Representative Mia Gregerson hails from south King County, and her legislative jurisdiction includes very urban areas but also less-dense areas with big back yards. She said her constituents need backyard cottages for the extra income.
“We have lots of little old ladies on a fixed income who still have these properties,” she said. “And if we’re not careful, in trying to help them in finding creative ways to stay on their properties, I think we all suffer.”
In the state Senate, Guy Palumbo has a different reason for pushing backyard cottages: He said the suburbs are overwhelmed by people who can’t afford to live in Seattle.
“You could look at North Bend, Duvall, Lake Stevens, South Snohomish County, Marysville; all these places are taking the growth because people can’t afford a home in Seattle,” he said.
“And we don’t have the ability to deal with it. We don’t have schools, we don’t have sidewalks, we don’t have buses in many cases.”
The solution, said Palumbo, is to spur more housing construction in Seattle. “Seattle is the biggest job center and the biggest city in our state and it’s not acting like it,” he said.
Many Seattle residents would scoff at the idea that Seattle hasn’t taken its share of growth.
Earlier this month, the Seattle Times Editorial Board criticized lawmakers outside of Seattle for “micromanaging” Seattle’s land use laws.

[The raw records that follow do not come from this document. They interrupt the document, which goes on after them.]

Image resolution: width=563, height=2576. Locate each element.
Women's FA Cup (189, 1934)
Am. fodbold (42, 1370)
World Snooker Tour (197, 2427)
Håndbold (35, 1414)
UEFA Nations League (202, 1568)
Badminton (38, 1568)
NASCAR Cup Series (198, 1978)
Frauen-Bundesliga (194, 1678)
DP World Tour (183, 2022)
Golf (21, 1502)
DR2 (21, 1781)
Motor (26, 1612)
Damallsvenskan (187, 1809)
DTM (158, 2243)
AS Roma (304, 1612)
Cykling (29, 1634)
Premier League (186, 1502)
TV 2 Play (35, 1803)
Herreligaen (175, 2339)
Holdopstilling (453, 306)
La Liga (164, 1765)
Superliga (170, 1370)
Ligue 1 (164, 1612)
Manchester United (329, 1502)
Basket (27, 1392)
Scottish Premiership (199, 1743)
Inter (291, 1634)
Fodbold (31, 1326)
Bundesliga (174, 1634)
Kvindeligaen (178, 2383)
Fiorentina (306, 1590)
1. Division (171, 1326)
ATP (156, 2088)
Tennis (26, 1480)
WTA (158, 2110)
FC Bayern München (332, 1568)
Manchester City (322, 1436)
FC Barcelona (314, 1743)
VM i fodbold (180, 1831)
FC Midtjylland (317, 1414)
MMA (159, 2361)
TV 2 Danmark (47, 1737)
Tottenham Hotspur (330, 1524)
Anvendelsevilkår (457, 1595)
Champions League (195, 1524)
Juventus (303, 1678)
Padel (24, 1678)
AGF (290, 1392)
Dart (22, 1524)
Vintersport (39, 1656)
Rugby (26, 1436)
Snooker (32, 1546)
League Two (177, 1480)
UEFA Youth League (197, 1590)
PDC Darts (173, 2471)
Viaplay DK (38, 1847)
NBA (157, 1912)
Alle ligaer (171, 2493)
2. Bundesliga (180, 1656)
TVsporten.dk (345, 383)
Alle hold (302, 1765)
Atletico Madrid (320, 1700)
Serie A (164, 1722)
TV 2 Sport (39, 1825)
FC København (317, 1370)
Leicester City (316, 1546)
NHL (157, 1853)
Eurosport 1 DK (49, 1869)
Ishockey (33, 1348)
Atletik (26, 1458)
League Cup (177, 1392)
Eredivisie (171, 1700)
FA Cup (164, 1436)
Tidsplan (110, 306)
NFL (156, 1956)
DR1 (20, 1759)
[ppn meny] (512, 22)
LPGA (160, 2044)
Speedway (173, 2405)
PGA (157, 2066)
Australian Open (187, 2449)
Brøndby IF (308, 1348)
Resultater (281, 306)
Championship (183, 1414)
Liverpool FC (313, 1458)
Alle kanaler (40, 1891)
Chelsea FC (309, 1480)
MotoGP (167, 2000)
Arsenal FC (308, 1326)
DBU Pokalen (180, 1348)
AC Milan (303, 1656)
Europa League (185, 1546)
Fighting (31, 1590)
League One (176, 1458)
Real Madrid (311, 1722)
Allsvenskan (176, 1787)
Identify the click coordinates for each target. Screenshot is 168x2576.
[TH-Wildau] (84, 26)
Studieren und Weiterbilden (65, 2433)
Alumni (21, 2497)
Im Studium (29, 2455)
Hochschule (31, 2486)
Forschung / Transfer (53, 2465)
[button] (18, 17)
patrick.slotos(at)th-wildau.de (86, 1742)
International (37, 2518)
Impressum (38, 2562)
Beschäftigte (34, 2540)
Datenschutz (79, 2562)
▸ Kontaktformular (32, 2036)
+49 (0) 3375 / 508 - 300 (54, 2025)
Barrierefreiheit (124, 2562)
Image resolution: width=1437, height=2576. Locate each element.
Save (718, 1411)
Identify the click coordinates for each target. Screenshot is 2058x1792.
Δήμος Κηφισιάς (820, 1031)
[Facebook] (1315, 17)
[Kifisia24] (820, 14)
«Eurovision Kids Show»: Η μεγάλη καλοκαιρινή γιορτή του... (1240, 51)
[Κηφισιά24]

The Queen Anne Community Council has said backyard cottages would bring more residents to existing neighborhoods without giving them places to park. It is that group's legal challenges that have held up Seattle's new backyard cottage law.
Carl Schroeder, of the Association of Washington Cities, said backyard cottages are generally popular with cities because “they help facilitate growth in existing neighborhoods in a way that isn’t too disruptive.”
But the key seems to be alleviating concerns as they arise. Schroeder said his group is working with legislators to fine tune proposals and help make them successful for cities.
“For instance, height limits can ensure these new homes don’t tower over the existing neighborhood. That’s the kind of decision we think is important to leave to local discretion.”
A vote on the statewide backyard cottage law in Olympia could come as early as Friday. A decision from the hearing examiner on Seattle’s slightly more aggressive backyard cottage law is expected in mid April.